In North America, between 1916 and the 1980s, a period of almost 70 years, giving birth vaginally after a caesarean was not encouraged. A caesarean was generally automatically repeated except when the birth took place so fast that there was no time to perform an elective caesarean. But it is not true that VBAC was never authorised in North American hospitals prior to the 1970s and 1980s. VBAC had always been practised in some hospitals, thanks to the presence of physicians who had been trained in Europe and who were used to considering VBAC as normal.

Many nurses as well as a physician, Dr Maurice Marinier, ex-chief of the Obstetrics Department of Ste-Jeanne-d’Arc Hospital in Montr´eal, have confirmed this to me.

However, after the 1970s and 1980s, VBAC was prohibited by obstetricians and gynaecologists. It was only following the American and Canadian consensus conferences on caesarean held, respectively, in 1979 and 1985 that hospitals began implementing policies favouring VBAC (Vadeboncoeur 1989).

‘Once a caesarean, always a caesarean’, misinterpreted?

In fact, the famous aphorism ‘Once a caesarean, always a caesarean’, pronounced by Dr Edward B. Craigin before his colleagues at a conference in New York in 1916, was not meant to be taken literally. Actually, what followed was that ‘Many exceptions occur’ (Craigin 1916). This implies that the speaker did not necessarily intend to establish a rule. In fact, as early as 1933, VBACs took place in a New York hospital. Moreover, in the 1950s, studies were published on the subject.

Meanwhile, there was a change in the type of uterine incision and as a result VBAC became safer, but as stated in 1966, ‘the medical profession as a whole appears profoundly reluctant to accept this’ (O’Connell 1966). An increasing number of studies were published in the following decade but in more than 99% of cases, repeat caesareans continued to be performed (Vadeboncoeur 1989).

Women’s demands

In the mid-1970s, women’s demands for VBAC began to increase, whereas the caesarean rate rose at breathtaking speed. Women’s groups were formed. At first, they emphasised the importance of giving information on caesarean births and on ways to prevent them. Later, at the beginning of the 1980s, VBAC support groups appeared. Then, works were published in the United States and Canada by women wishing to alert public opinion on the automatic repetition of caesareans (Cohen and Estner 1983; Koehler 1985; Baptisti Richards 1987).

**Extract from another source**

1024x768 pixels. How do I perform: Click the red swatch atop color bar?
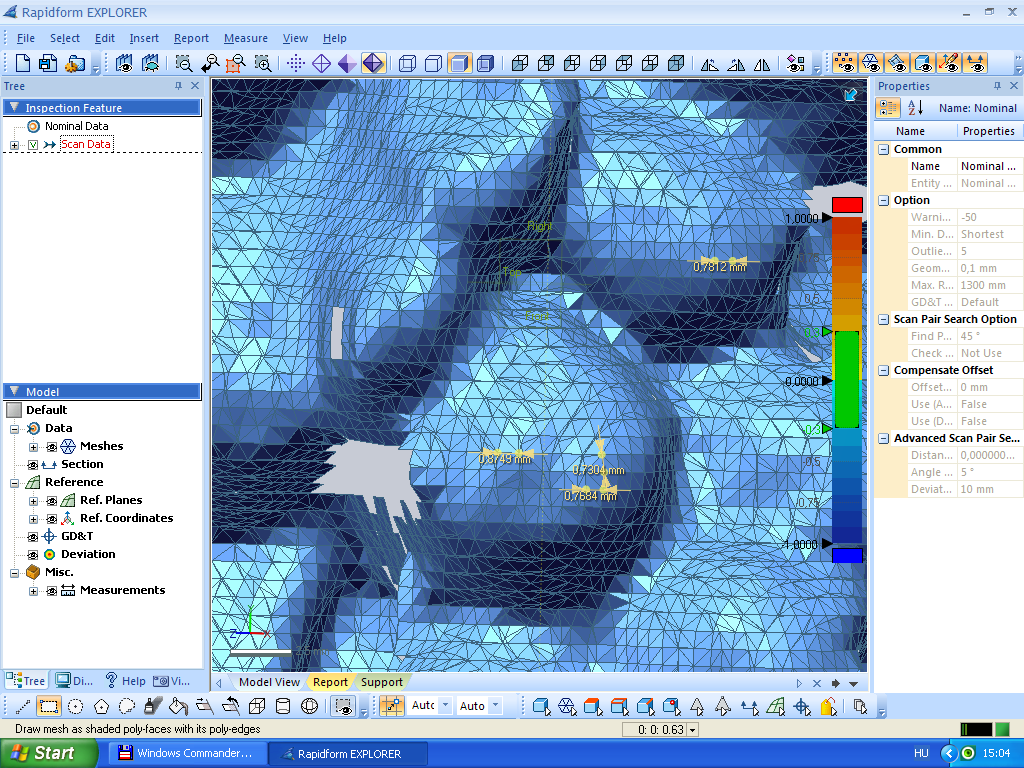[846, 204]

Governments and medical associations take their positions

Meanwhile and probably as a result of the work of these groups, many official stands were taken in the 1980s in favour of VBAC. For the first time, in North America, it was officially stated that giving birth vaginally after a caesarean is safe and that risks are low if the uterine incision is of the type known as low transverse.

The World Health Organization (WHO) explored appropriate technology for birth at a conference held in Brazil in 1985. The following recommendation was then adopted unanimously:

There is no evidence that caesarean section is required after a previous caesarean section birth. Vaginal deliveries after a caesarean should normally be encouraged wherever emergency surgical intervention is available.

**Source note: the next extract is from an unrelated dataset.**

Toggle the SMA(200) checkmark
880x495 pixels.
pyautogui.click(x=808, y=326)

(World Health Organization 1985)

In the United States, a national consensus conference on caesareans held by the National Institute of Health in 1979 dealt for the first time with VBAC. The ACOG published its first guidelines on the subject in 1982. In Canada, the National Consensus Conference on Aspects of Caesarean Births held in 1985 recommended a ‘trial of labour’ for women who had a caesarean by low transverse incision provided it is a vertex presentation and that there is no absolute indication for a caesarean, for example, a placenta praevia. The first important research carried out over 3 years (1982–1985) had concluded that there was no difference in uterine rupture rate after one or more than one caesarean (Vadeboncoeur 1989). Finally, a study published in 1988 comes to the conclusion that ‘having more than one caesarean should not, therefore, prevent a woman from having a vaginal birth subsequently’ (Pruett et al. 1988). This is probably why the American College of Obstetricians and Gynaecologists reviewed its policies on VBAC the same year and declared that women should be encouraged to give birth vaginally after one or more caesareans. Moreover, the ACOG explicitly stated that no special measures are required for these births, none other than those existing everywhere for any birth, namely, the possibility to resort to a caesarean delivery within a 30-minute period.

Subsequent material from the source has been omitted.